**AIM OF THE EXERCISE**. In the records below, find the lines that include the string "list" and report how many there are, nothing else.

**SOURCE DATA**.
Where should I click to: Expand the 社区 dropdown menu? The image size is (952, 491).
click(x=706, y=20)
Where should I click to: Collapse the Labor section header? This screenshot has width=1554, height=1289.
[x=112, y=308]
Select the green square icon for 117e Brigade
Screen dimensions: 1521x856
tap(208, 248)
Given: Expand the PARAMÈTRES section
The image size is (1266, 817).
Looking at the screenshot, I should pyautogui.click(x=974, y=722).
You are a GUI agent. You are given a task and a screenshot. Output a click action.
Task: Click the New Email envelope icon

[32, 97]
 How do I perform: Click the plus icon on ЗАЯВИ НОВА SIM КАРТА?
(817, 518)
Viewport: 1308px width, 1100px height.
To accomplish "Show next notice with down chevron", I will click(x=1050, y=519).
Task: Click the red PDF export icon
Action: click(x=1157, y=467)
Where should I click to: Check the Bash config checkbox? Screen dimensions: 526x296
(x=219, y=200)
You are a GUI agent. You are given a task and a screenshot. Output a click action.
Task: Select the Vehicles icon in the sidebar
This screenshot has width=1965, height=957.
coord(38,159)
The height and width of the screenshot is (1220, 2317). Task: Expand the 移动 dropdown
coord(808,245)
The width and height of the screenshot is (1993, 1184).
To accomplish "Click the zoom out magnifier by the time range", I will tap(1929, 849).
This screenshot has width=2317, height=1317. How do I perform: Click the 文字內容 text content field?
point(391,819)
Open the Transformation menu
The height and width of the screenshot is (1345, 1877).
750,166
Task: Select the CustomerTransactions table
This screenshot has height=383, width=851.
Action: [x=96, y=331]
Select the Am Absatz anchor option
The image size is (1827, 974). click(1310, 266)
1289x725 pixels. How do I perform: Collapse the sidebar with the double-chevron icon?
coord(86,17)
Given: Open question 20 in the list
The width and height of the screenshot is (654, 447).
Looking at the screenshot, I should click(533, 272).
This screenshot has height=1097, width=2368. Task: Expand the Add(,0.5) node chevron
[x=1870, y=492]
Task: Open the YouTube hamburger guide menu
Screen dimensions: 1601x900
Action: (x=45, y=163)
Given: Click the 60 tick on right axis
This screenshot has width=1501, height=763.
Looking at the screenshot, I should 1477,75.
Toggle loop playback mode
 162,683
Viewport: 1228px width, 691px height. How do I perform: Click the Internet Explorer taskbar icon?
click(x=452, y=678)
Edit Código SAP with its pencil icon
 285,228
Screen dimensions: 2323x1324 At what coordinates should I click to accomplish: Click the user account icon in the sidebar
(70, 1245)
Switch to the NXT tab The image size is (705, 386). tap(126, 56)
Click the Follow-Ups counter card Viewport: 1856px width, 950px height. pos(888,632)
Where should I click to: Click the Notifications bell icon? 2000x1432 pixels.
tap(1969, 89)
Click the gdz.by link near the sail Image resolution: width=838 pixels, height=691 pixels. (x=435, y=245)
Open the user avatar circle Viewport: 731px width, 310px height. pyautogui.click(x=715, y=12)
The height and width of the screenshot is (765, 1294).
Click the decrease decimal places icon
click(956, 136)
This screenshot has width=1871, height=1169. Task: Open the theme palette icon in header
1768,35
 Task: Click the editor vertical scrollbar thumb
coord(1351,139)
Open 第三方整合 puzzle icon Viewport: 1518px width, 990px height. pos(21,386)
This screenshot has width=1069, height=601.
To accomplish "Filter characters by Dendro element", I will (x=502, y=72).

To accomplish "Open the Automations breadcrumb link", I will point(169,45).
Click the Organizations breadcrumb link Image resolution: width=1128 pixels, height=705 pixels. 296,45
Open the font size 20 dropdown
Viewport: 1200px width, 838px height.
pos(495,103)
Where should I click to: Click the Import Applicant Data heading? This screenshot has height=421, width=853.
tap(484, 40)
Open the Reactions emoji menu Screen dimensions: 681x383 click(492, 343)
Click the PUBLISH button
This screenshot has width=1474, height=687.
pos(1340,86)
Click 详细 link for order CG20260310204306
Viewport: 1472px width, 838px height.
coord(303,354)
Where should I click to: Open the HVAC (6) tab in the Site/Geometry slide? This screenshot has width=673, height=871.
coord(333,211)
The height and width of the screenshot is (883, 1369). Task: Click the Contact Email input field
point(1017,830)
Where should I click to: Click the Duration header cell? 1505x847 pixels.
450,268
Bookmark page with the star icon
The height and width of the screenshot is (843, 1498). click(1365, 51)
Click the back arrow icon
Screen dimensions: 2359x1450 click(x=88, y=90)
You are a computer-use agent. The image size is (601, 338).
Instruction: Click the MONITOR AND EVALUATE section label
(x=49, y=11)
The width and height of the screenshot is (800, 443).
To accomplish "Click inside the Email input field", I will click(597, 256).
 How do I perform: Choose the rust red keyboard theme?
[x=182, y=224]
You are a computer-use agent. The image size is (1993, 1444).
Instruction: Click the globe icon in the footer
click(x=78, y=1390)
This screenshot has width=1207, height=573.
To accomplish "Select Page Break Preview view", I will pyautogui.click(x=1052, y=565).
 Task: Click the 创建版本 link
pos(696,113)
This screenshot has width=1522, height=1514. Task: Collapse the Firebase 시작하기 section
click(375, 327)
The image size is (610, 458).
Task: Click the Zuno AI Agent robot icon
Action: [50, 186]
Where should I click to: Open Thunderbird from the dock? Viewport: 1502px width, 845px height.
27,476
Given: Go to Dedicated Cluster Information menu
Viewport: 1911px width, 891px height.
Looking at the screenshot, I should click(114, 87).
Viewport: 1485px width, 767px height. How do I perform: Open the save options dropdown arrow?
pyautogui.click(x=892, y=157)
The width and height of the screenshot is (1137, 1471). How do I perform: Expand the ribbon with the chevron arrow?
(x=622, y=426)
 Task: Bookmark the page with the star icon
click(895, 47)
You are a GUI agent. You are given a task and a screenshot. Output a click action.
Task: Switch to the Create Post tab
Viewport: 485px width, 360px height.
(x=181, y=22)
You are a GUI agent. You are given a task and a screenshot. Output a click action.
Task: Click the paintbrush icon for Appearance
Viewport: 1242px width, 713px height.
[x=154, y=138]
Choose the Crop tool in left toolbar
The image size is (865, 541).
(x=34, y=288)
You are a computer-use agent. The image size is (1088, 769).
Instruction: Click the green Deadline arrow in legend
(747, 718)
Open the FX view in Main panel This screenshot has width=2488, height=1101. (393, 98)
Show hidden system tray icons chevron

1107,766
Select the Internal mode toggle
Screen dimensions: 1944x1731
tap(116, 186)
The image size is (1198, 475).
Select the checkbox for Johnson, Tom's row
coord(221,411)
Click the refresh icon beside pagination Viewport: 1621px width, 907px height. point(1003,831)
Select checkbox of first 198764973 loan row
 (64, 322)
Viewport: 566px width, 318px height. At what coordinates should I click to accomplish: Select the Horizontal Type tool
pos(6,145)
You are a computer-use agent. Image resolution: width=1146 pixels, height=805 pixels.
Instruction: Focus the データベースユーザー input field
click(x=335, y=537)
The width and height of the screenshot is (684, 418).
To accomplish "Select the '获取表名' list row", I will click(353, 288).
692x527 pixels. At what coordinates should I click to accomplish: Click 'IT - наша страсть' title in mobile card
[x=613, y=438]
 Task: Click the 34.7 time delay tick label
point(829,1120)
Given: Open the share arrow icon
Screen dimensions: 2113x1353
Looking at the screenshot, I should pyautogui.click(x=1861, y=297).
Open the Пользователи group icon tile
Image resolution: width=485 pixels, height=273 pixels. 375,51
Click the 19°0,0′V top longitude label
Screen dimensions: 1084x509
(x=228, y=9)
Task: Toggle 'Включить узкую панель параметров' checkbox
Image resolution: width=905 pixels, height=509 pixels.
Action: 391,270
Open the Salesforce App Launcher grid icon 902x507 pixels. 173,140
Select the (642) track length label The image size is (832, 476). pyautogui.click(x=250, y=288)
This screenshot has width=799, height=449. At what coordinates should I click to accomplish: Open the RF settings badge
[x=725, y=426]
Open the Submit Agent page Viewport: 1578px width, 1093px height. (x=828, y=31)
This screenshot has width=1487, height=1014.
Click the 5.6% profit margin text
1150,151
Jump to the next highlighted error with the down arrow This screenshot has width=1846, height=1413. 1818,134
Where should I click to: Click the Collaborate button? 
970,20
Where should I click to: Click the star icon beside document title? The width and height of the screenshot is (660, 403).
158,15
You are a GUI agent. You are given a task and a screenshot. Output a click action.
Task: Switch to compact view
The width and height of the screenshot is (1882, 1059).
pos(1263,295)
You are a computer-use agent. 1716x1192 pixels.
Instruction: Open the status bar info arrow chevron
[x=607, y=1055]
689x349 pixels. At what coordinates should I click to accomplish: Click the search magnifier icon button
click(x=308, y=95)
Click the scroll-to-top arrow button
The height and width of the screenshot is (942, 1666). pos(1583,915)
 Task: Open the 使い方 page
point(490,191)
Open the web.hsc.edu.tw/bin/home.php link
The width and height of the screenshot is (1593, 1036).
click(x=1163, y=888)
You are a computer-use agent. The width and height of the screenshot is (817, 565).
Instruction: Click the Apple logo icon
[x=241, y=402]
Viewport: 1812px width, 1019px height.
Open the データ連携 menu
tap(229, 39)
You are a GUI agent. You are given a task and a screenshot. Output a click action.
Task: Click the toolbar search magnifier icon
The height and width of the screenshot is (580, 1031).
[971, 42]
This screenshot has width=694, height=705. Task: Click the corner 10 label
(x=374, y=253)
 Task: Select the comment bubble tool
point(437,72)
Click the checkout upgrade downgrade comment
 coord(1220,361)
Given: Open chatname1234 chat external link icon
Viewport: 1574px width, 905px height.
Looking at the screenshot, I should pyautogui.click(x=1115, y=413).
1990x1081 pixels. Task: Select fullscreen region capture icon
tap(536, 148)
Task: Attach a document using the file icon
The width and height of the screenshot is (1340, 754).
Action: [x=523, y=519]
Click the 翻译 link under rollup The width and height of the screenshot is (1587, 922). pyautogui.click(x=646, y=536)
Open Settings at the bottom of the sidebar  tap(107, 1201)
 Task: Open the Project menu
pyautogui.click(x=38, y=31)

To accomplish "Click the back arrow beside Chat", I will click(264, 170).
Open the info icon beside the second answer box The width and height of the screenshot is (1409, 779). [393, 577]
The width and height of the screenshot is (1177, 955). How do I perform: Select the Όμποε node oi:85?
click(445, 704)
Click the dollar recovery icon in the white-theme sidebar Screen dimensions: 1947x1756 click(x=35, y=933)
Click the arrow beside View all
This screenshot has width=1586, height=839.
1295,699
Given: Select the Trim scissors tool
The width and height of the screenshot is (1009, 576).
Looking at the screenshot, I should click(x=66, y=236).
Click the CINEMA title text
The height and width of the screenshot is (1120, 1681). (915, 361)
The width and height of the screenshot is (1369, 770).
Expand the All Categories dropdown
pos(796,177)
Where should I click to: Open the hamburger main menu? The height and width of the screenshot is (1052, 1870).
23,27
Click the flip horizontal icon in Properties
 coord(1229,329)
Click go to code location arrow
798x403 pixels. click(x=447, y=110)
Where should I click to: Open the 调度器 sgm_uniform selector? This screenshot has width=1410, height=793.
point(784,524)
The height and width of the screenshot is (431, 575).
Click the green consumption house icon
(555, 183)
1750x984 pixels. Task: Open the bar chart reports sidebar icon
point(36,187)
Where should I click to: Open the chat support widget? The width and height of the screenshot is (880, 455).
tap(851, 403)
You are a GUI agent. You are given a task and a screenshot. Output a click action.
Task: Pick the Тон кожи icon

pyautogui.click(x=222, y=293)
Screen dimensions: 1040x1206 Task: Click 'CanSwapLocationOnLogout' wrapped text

**RESULT FOR THIS TASK**. 2